Give an exact transcription limited to the lines from the one with "Task: Tap the" through the end of the entries, including both; no pictures belong in it.

Recorded information below:

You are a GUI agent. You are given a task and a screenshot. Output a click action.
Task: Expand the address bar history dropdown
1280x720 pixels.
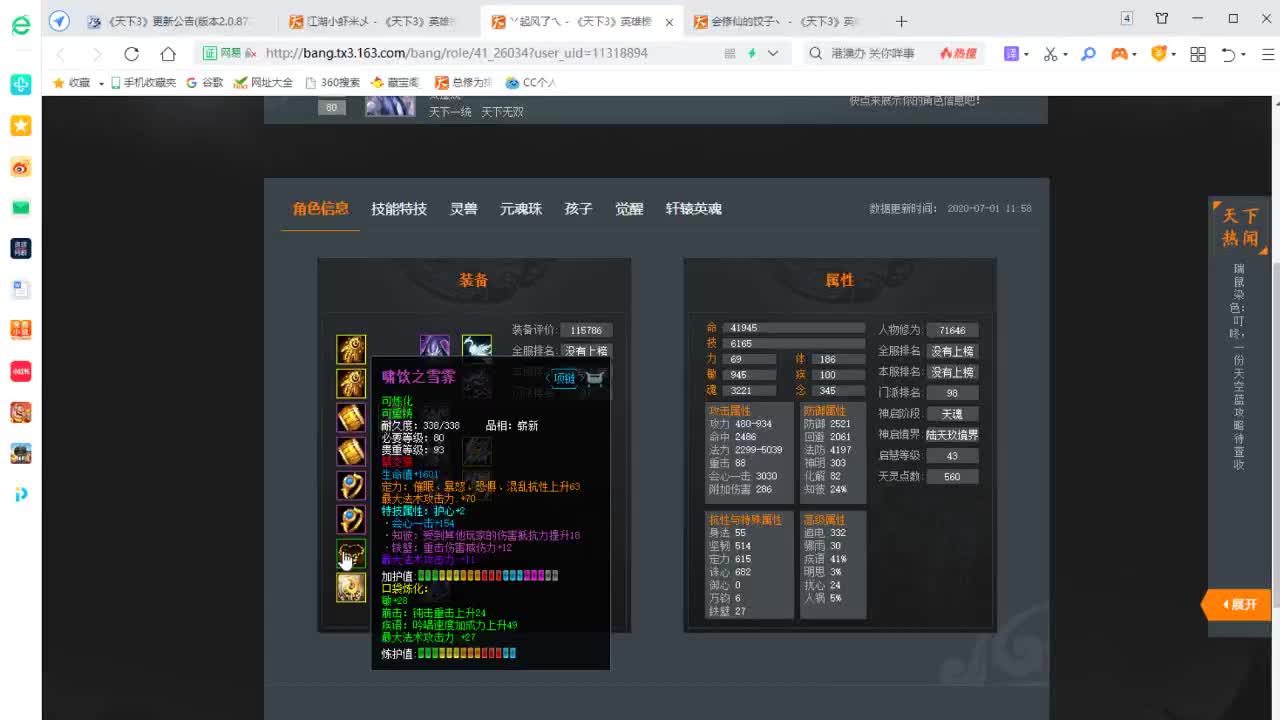[x=772, y=55]
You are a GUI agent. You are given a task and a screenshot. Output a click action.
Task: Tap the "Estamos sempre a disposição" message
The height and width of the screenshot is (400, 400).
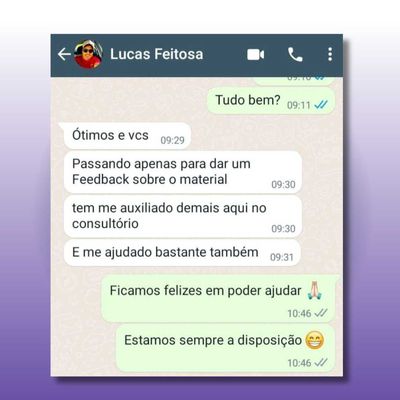(x=225, y=348)
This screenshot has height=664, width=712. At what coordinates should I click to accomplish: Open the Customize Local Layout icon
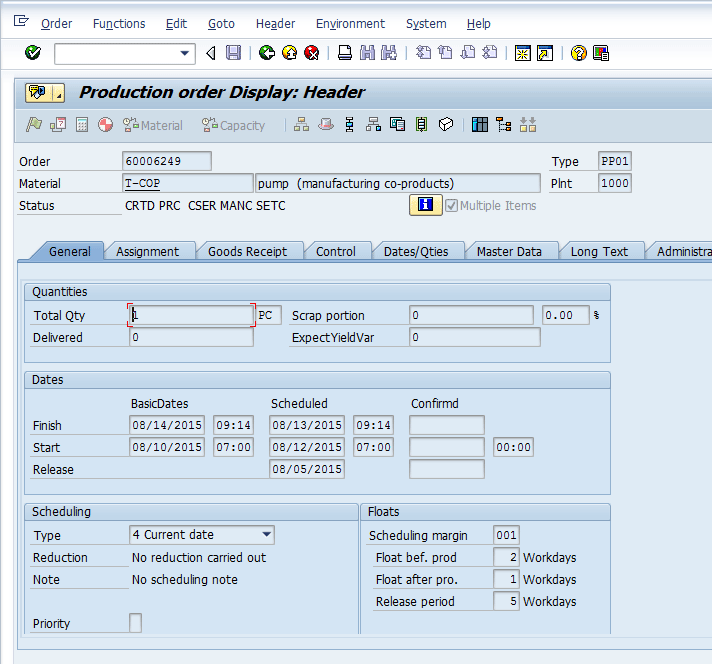click(x=601, y=53)
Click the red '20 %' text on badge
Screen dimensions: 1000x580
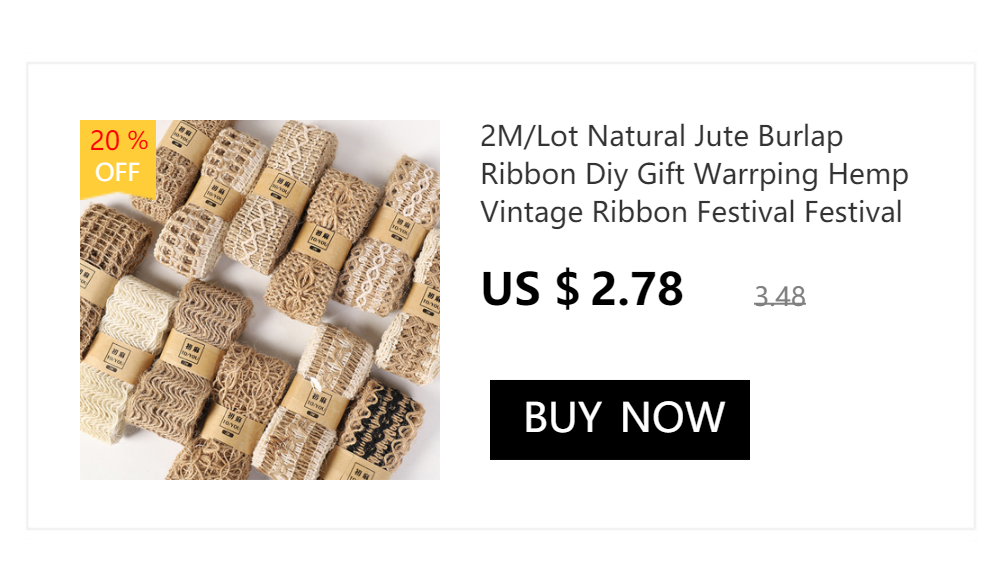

End of Recorded information.

### Answer box:
Task: Tap the "Estamos sempre a disposição" message
The height and width of the screenshot is (400, 400).
(x=225, y=348)
This screenshot has height=664, width=712. At what coordinates should I click to accomplish: Open the Customize Local Layout icon
click(x=601, y=53)
Click the red '20 %' text on badge
Screen dimensions: 1000x580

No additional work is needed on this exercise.